TASK OBJECTIVE: Copy out each line of the data below in which "agent" appears.

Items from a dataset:

- Opening Delimiter -

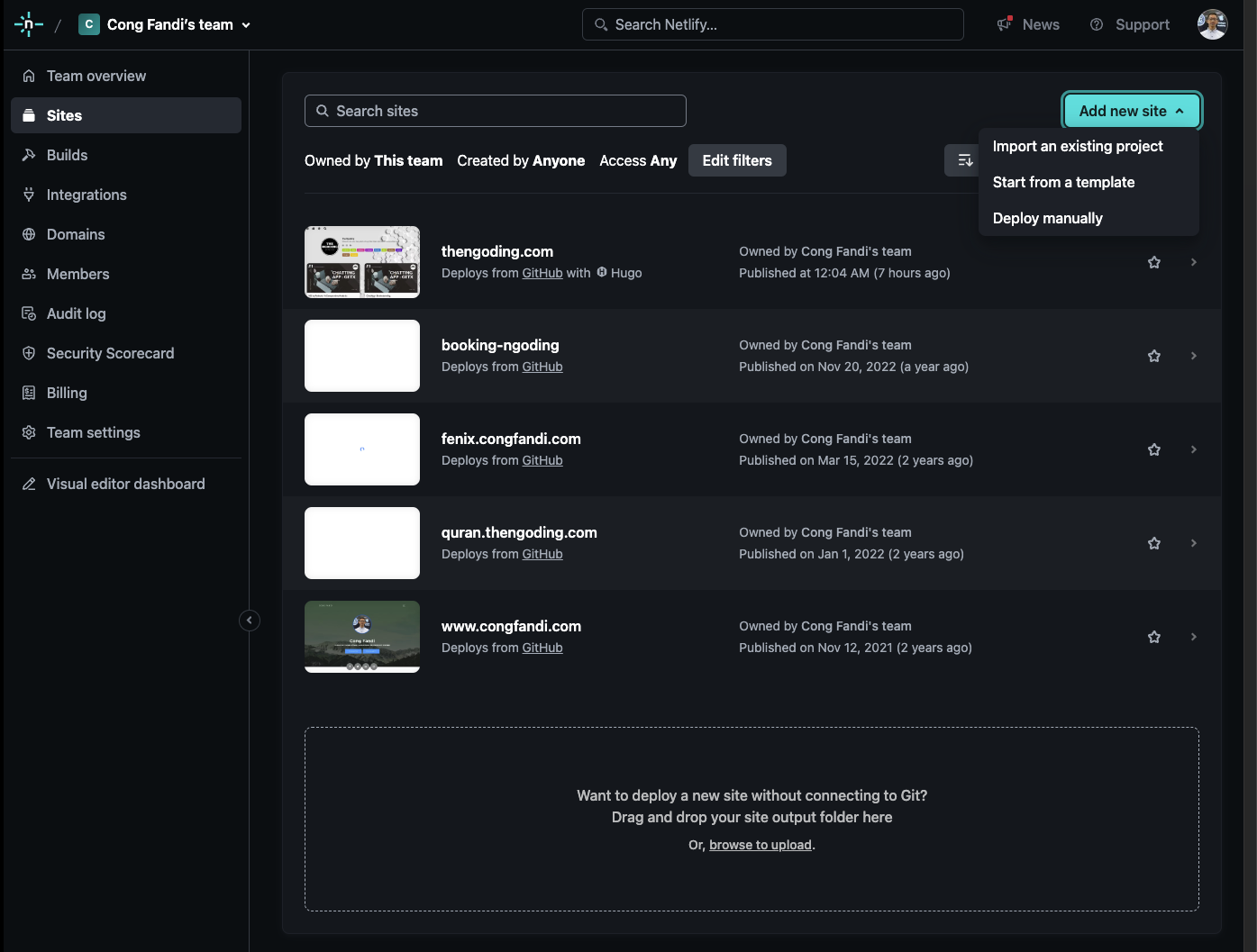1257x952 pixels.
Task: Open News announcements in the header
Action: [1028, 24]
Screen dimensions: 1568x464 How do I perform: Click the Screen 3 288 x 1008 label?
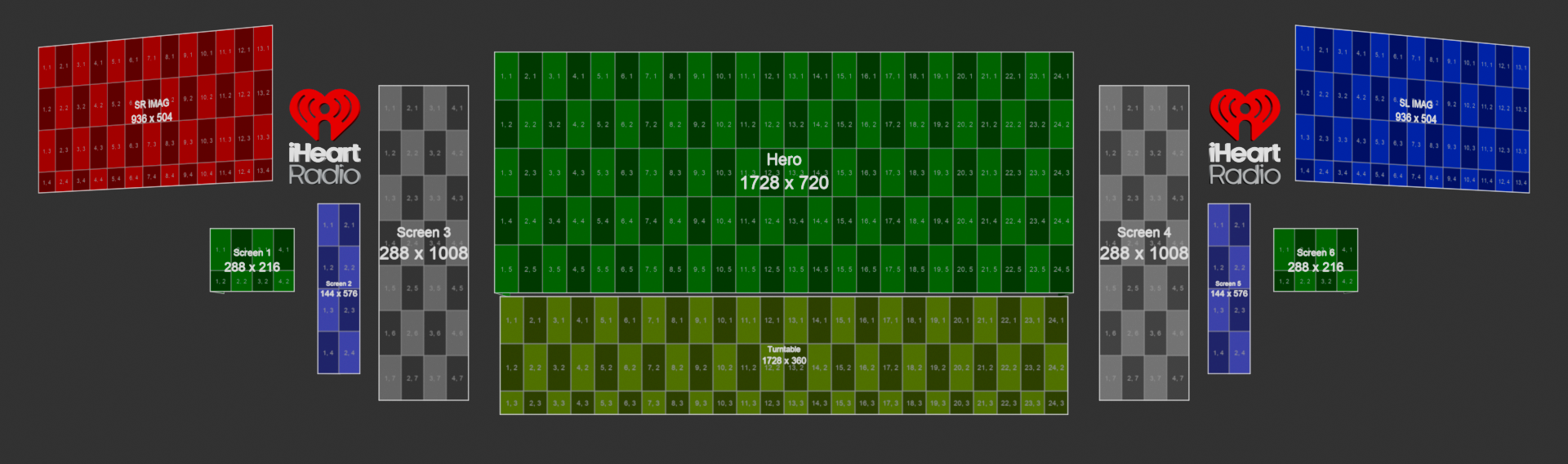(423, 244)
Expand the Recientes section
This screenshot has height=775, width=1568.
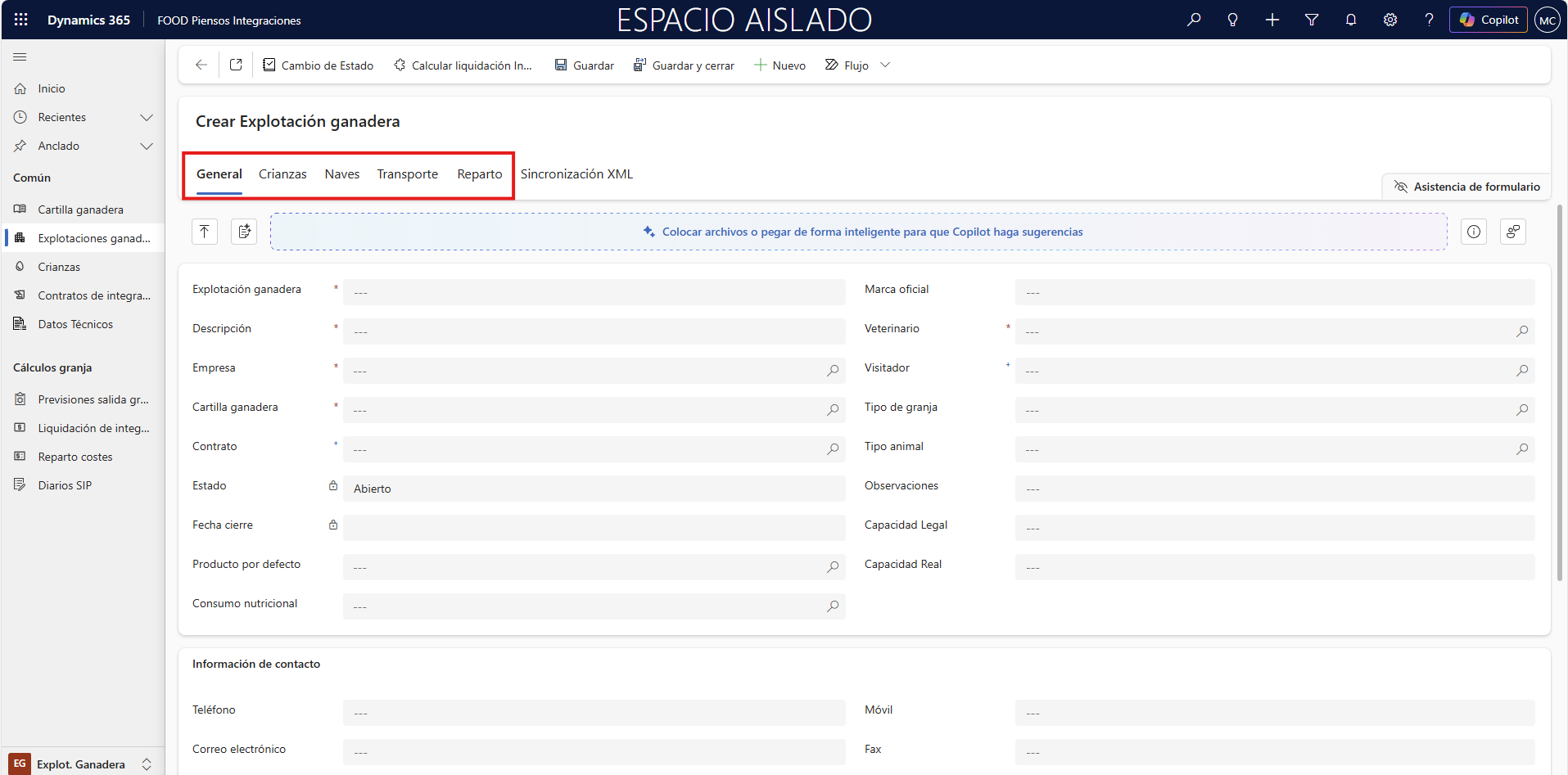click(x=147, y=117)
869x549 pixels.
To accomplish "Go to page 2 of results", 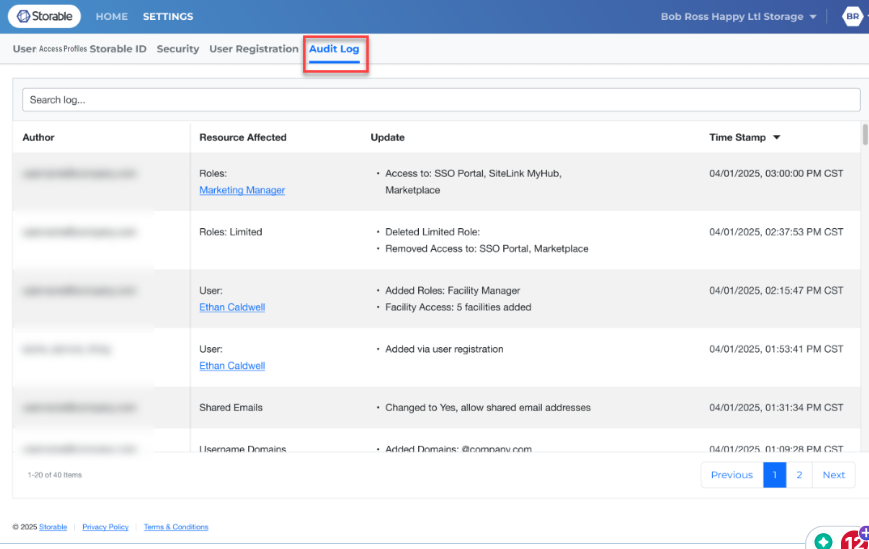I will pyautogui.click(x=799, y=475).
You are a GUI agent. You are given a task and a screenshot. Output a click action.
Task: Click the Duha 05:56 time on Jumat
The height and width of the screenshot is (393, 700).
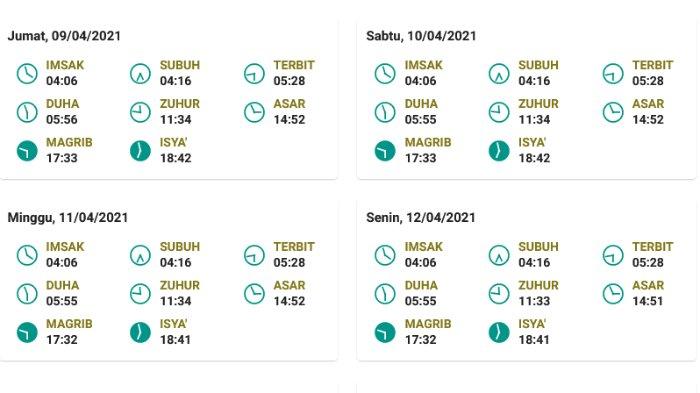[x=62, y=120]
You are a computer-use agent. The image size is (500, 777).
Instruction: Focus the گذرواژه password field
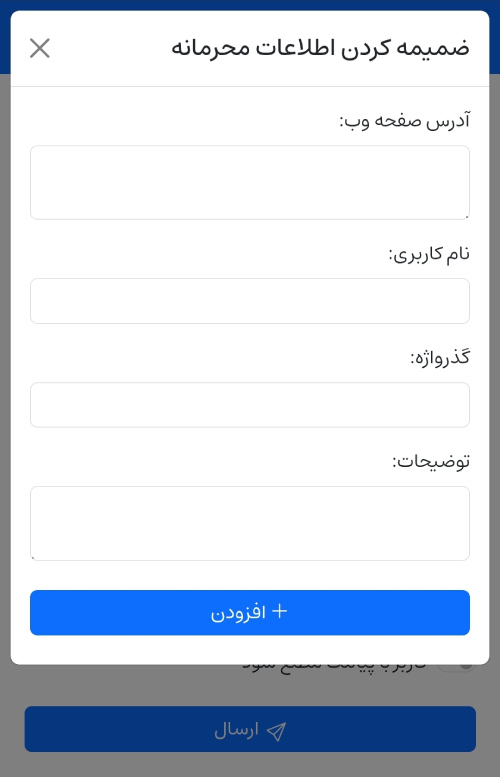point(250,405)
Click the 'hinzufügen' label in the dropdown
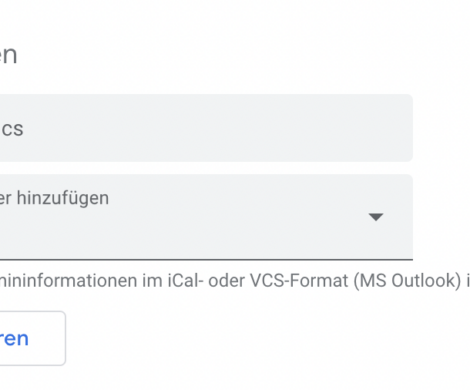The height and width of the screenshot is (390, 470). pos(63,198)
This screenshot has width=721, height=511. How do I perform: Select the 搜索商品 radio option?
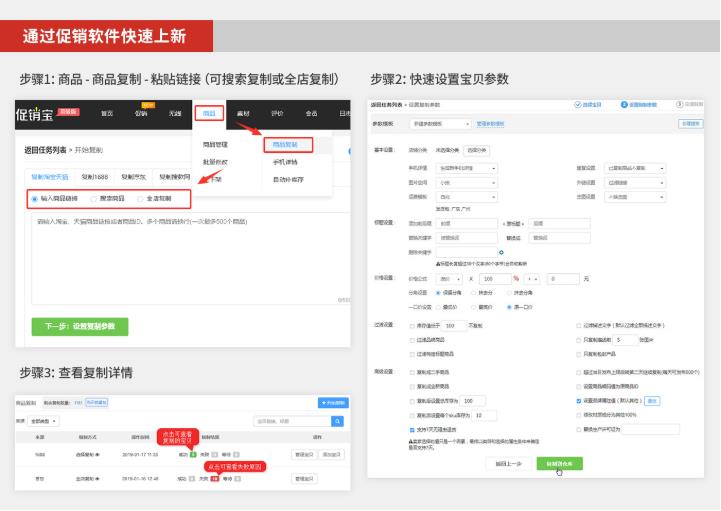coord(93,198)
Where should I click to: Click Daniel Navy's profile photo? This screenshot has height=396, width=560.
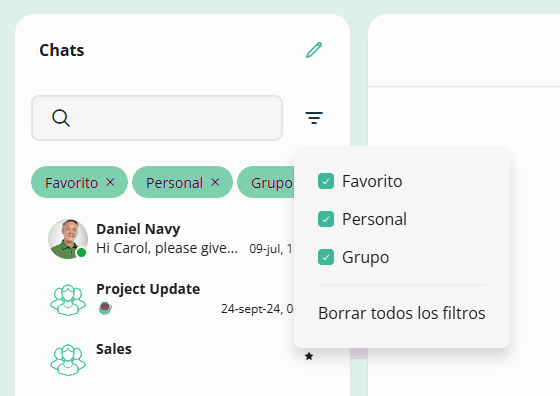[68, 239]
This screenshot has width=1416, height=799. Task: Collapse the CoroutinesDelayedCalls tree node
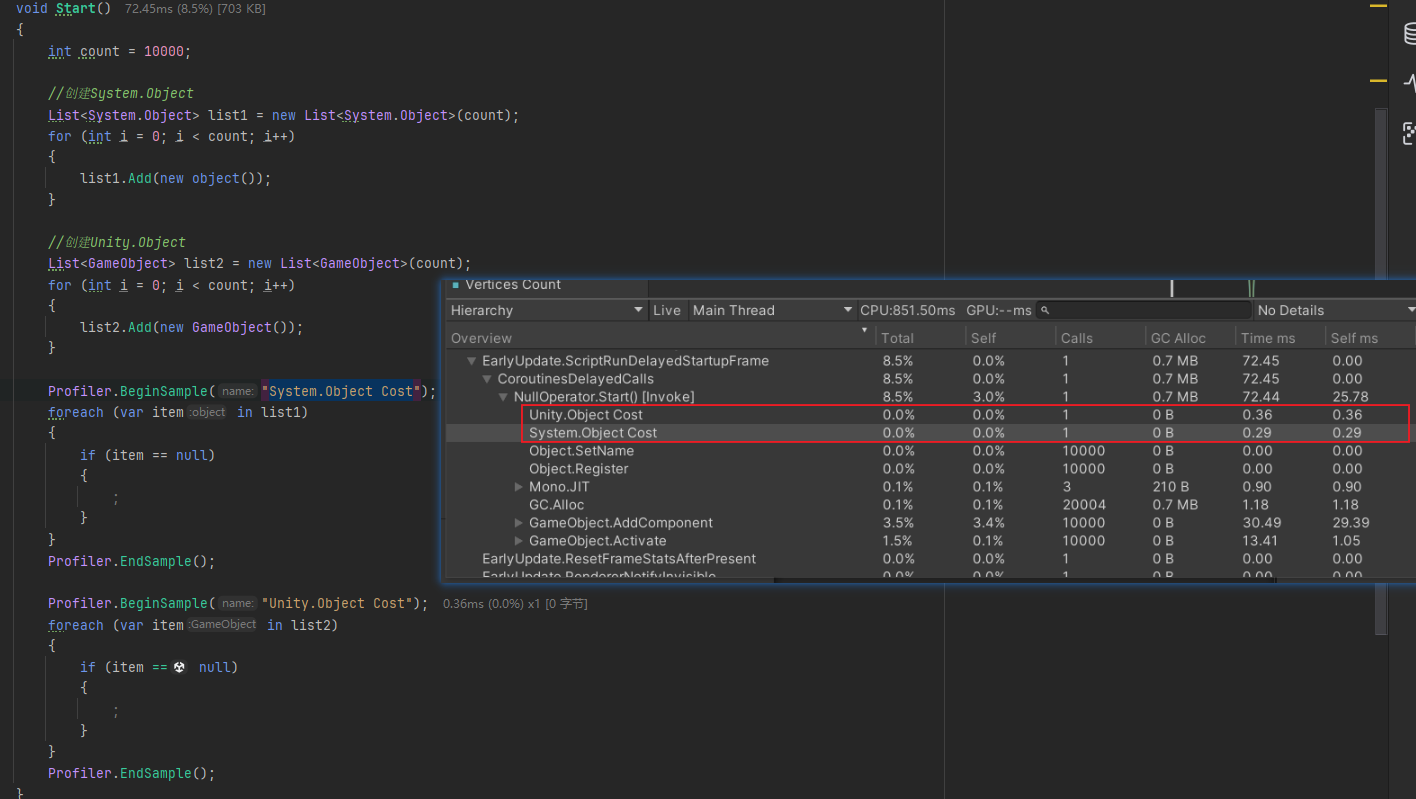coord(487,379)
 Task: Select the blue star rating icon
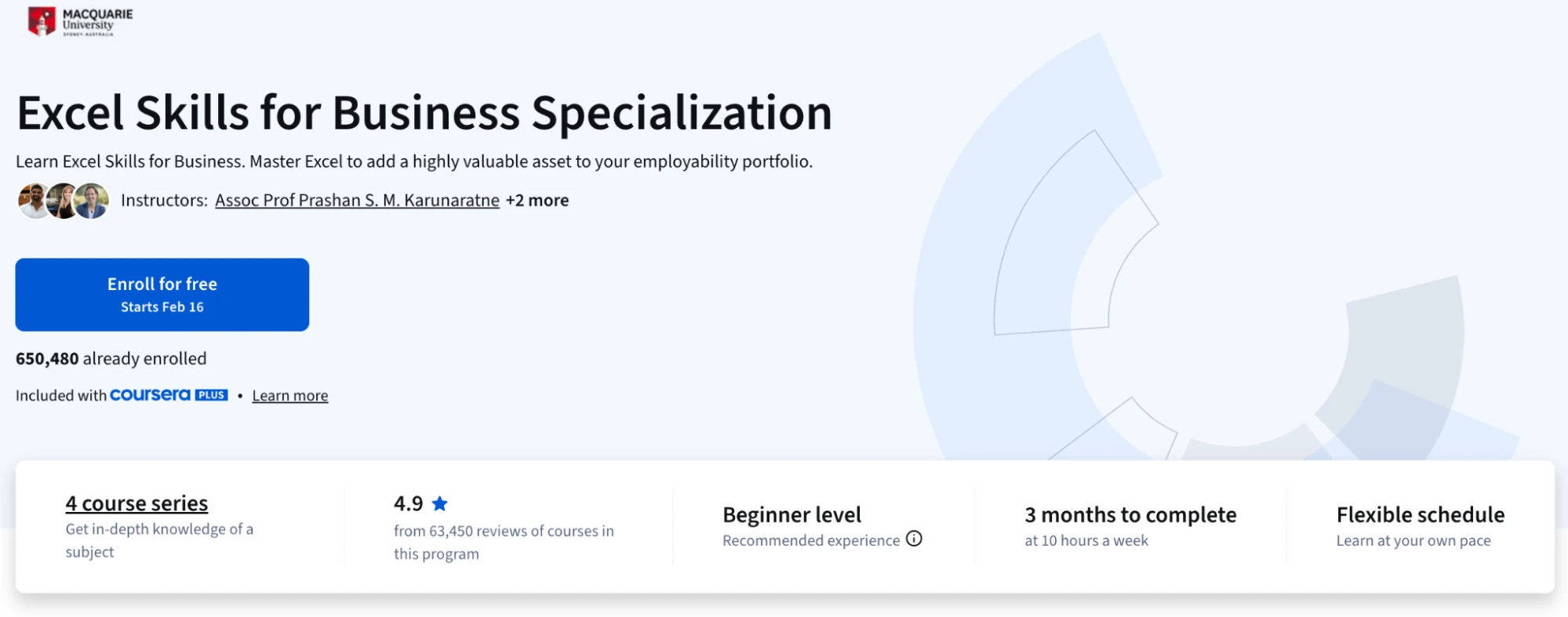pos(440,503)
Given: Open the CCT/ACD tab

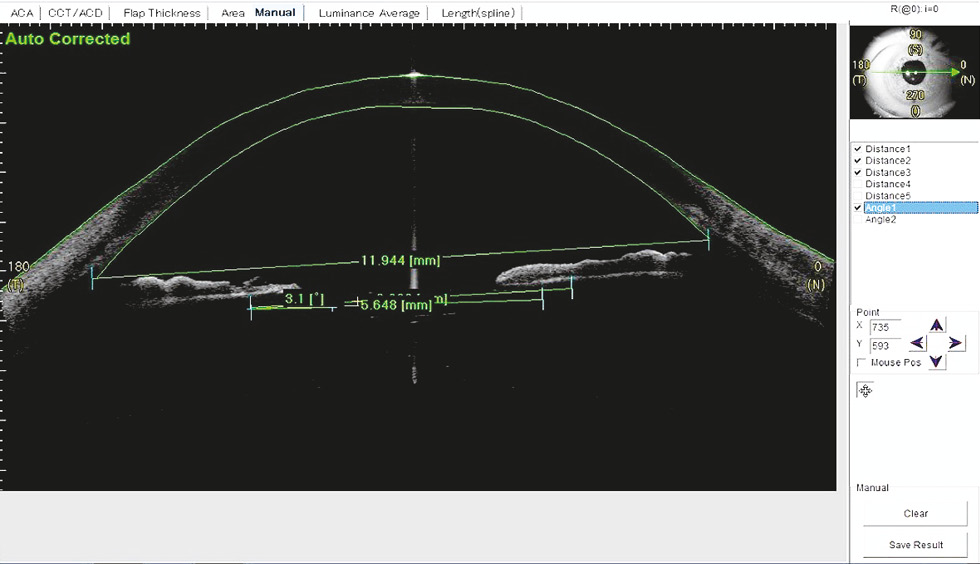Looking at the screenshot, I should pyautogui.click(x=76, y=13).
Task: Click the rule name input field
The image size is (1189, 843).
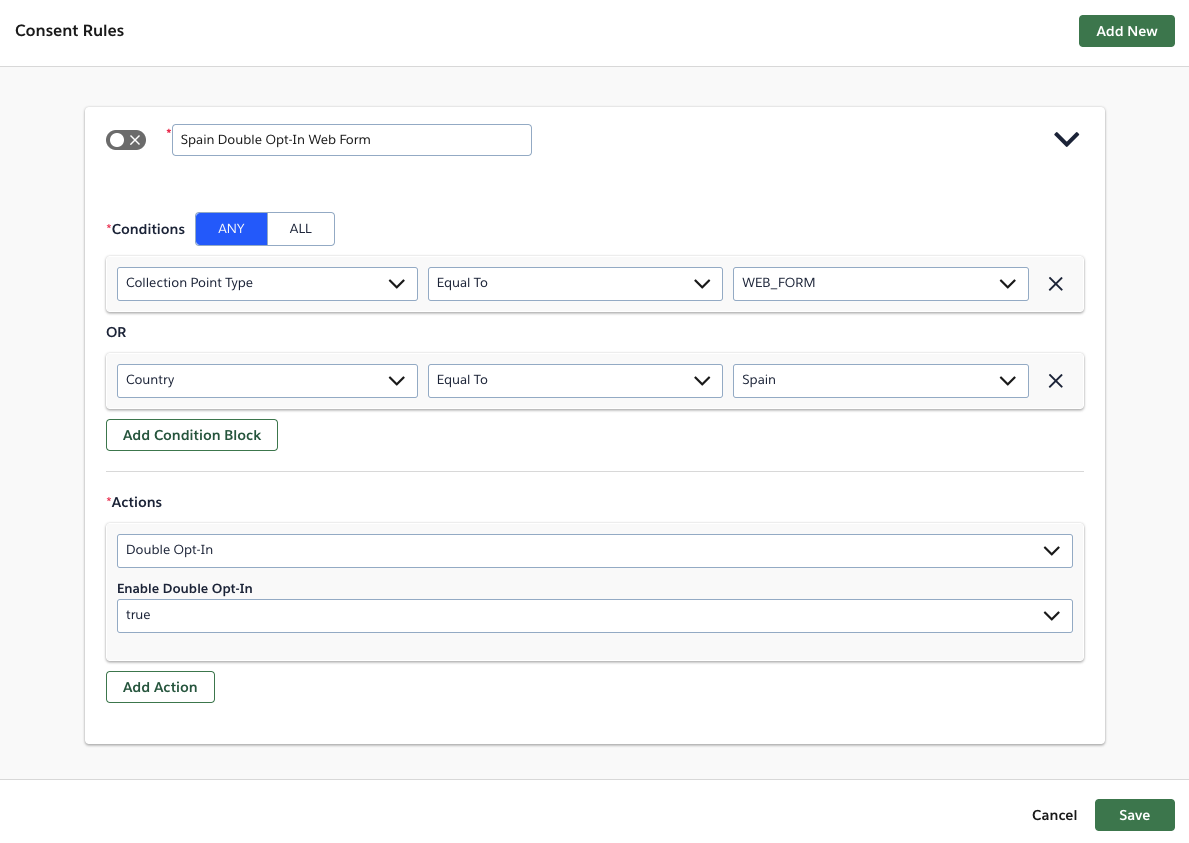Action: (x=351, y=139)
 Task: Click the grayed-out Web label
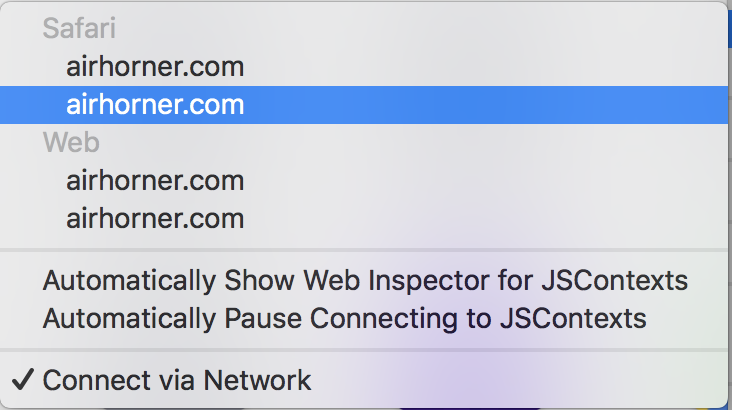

- Closing Delimiter -

EXPECTED ANSWER:
You are a GUI agent. You are given a task and a screenshot. Output a click action.
You are a computer-use agent. The image size is (500, 777).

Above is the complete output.